▶ _REQUEST A_
Quote the following theater review of 565+ in full, word for word.

▶ _DOCUMENT TEXT_

-------

Project Arts Centre,
Dublin
Jan 12-14
My review of 565+ coming up just as soon as I
give Sam Shepherd a thumbs up …
Úna McKevitt’s collaborators, or “compatriots”, as they have
been deemed several times, are an interesting bunch. 2009’s Victor and Gord saw the theatre maker put
her sister Áine onstage along with neighbour and friend Vickey. As the two
shared stories of their inseparable childhoods and distanced adulthoods, undeniable
on one hand was their charm and courage as non-actors, and McKevitt’s aesthetic
achievement of crafting theatre text from human bodies and experiences on the
other. She would go on to push this method
further, incorporating four more individuals into Victor and Gord, and its
success has been a testament to both the director’s fondness for ‘reading’
people and the battles fought by her compatriots on the grounds of reality outside
the metaphorical remove of the theatre.
Marie charts her depression as beginning with her husband who
suffered from alcoholism, and the stress it put on their household. Having to
make a choice between him or her family, she got a barring order. He later died
from liver failure. On the suggestions of a counsellor, she tried out activities
to put her mind at ease, ranging from unsuccessful group counselling (she
claims she was the best talker but not the best listener) to surfing under the tutelage
of an eighteen-year-old sand haired, blue eyed beau. Someone then proposed the theatre. She went to
a production of Jane Eyre (one of her
favourite books) and found solace: “That’s when it started”. She’s since seen
over 565 shows.
O’Rourke’s presence is warm, charming, and inherently theatrical. Discussing her childhood she recalls tuning into the classical music played on a local radio station and seeing her first play: a community production of the Passion. “What do I need to get myself up there?”, she remembers thinking to herself. The fact that she trips on lines is forgiven and affirms her wonderful humanity. McKevitt herself is positioned nearby, throwing a line prompt when required. When O’Rourke fails to notice a button falling unplanned from her jacket, a minor mishap, McKevitt picks it up, acting simultaneously as stage-hand and family.

-------

▶ _RECORD LIST_
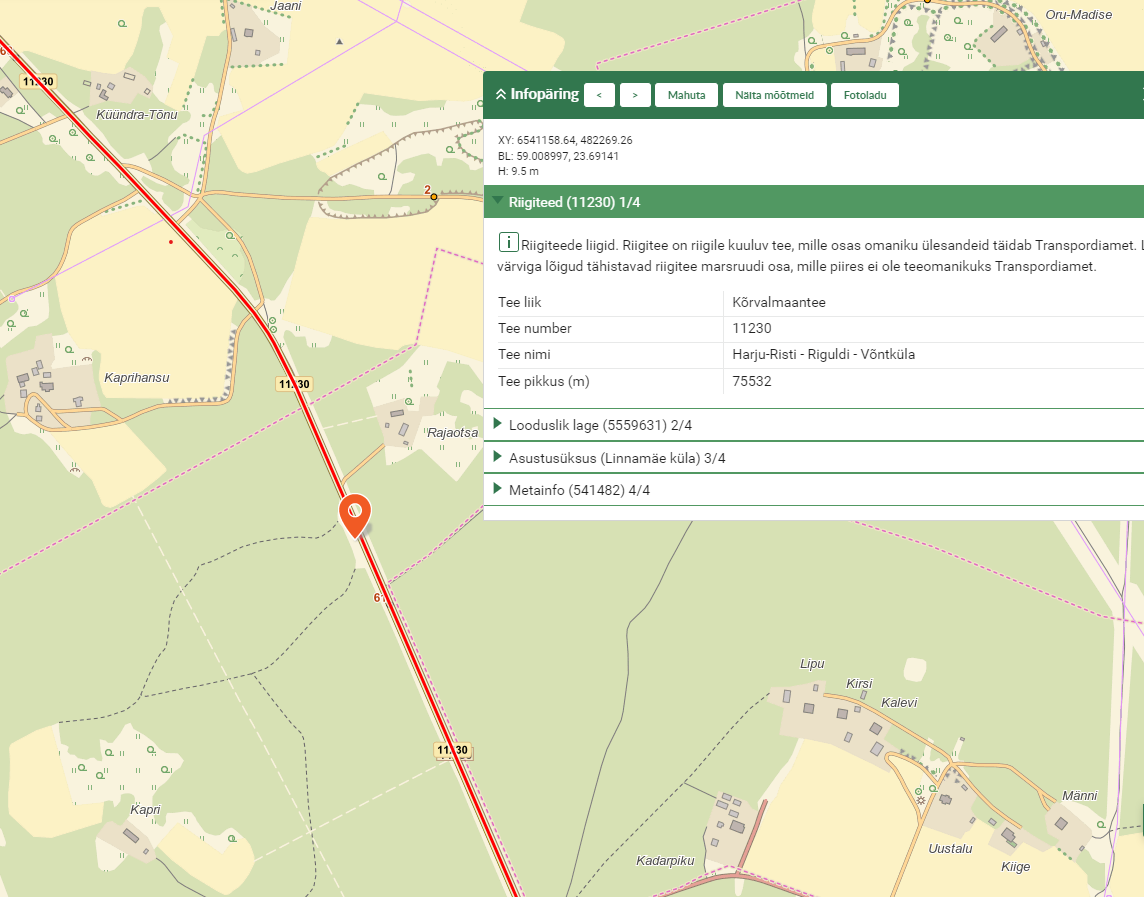1144x897 pixels.
Task: Select the Tee nimi value Harju-Risti - Riguldi - Võntküla
Action: pyautogui.click(x=823, y=355)
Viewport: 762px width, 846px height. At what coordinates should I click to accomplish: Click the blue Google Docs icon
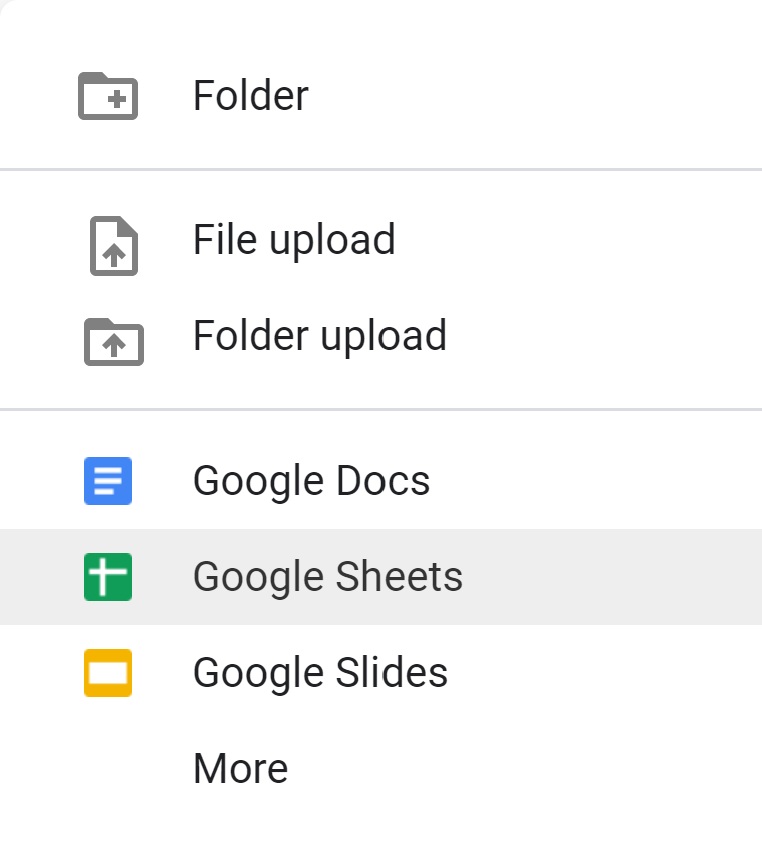point(108,481)
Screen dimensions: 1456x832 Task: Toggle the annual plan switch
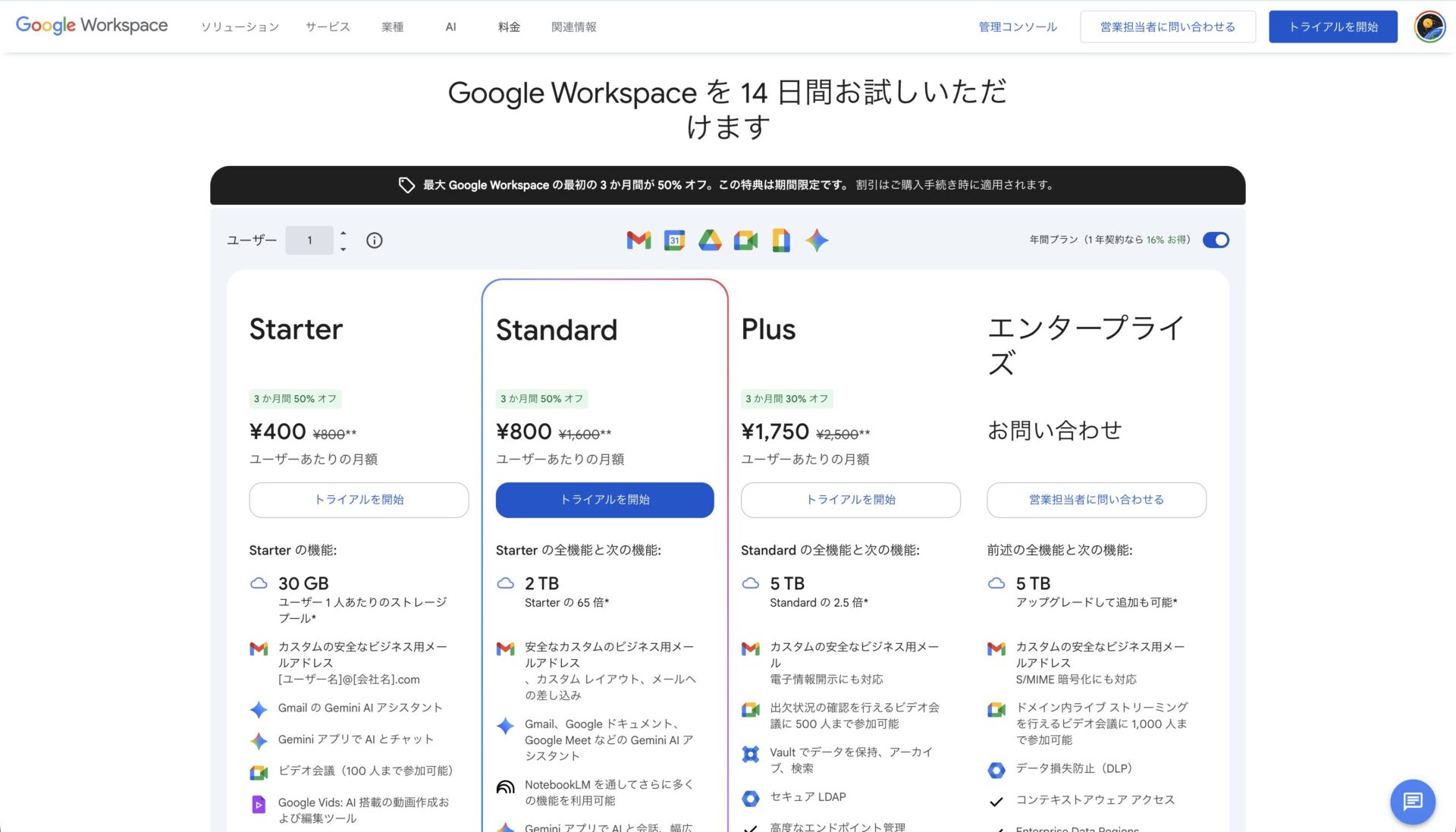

-------

▶ _REQUEST B_
Write out the records above again, switching "annual plan" to "monthly plan" and changing nothing else. Leave the pictures out.

▶ _EXPECTED OUTPUT A_
Project Arts Centre,
Dublin
Jan 12-14
My review of 565+ coming up just as soon as I
give Sam Shepherd a thumbs up …
Úna McKevitt’s collaborators, or “compatriots”, as they have
been deemed several times, are an interesting bunch. 2009’s Victor and Gord saw the theatre maker put
her sister Áine onstage along with neighbour and friend Vickey. As the two
shared stories of their inseparable childhoods and distanced adulthoods, undeniable
on one hand was their charm and courage as non-actors, and McKevitt’s aesthetic
achievement of crafting theatre text from human bodies and experiences on the
other. She would go on to push this method
further, incorporating four more individuals into Victor and Gord, and its
success has been a testament to both the director’s fondness for ‘reading’
people and the battles fought by her compatriots on the grounds of reality outside
the metaphorical remove of the theatre.
Marie charts her depression as beginning with her husband who
suffered from alcoholism, and the stress it put on their household. Having to
make a choice between him or her family, she got a barring order. He later died
from liver failure. On the suggestions of a counsellor, she tried out activities
to put her mind at ease, ranging from unsuccessful group counselling (she
claims she was the best talker but not the best listener) to surfing under the tutelage
of an eighteen-year-old sand haired, blue eyed beau. Someone then proposed the theatre. She went to
a production of Jane Eyre (one of her
favourite books) and found solace: “That’s when it started”. She’s since seen
over 565 shows.
O’Rourke’s presence is warm, charming, and inherently theatrical. Discussing her childhood she recalls tuning into the classical music played on a local radio station and seeing her first play: a community production of the Passion. “What do I need to get myself up there?”, she remembers thinking to herself. The fact that she trips on lines is forgiven and affirms her wonderful humanity. McKevitt herself is positioned nearby, throwing a line prompt when required. When O’Rourke fails to notice a button falling unplanned from her jacket, a minor mishap, McKevitt picks it up, acting simultaneously as stage-hand and family.

▶ _EXPECTED OUTPUT B_
1144x897 pixels.
Task: Select the Tee nimi value Harju-Risti - Riguldi - Võntküla
Action: pyautogui.click(x=823, y=355)
Viewport: 762px width, 846px height. At what coordinates should I click to accomplish: Click the blue Google Docs icon
point(108,481)
Screen dimensions: 1456x832 Task: Toggle the monthly plan switch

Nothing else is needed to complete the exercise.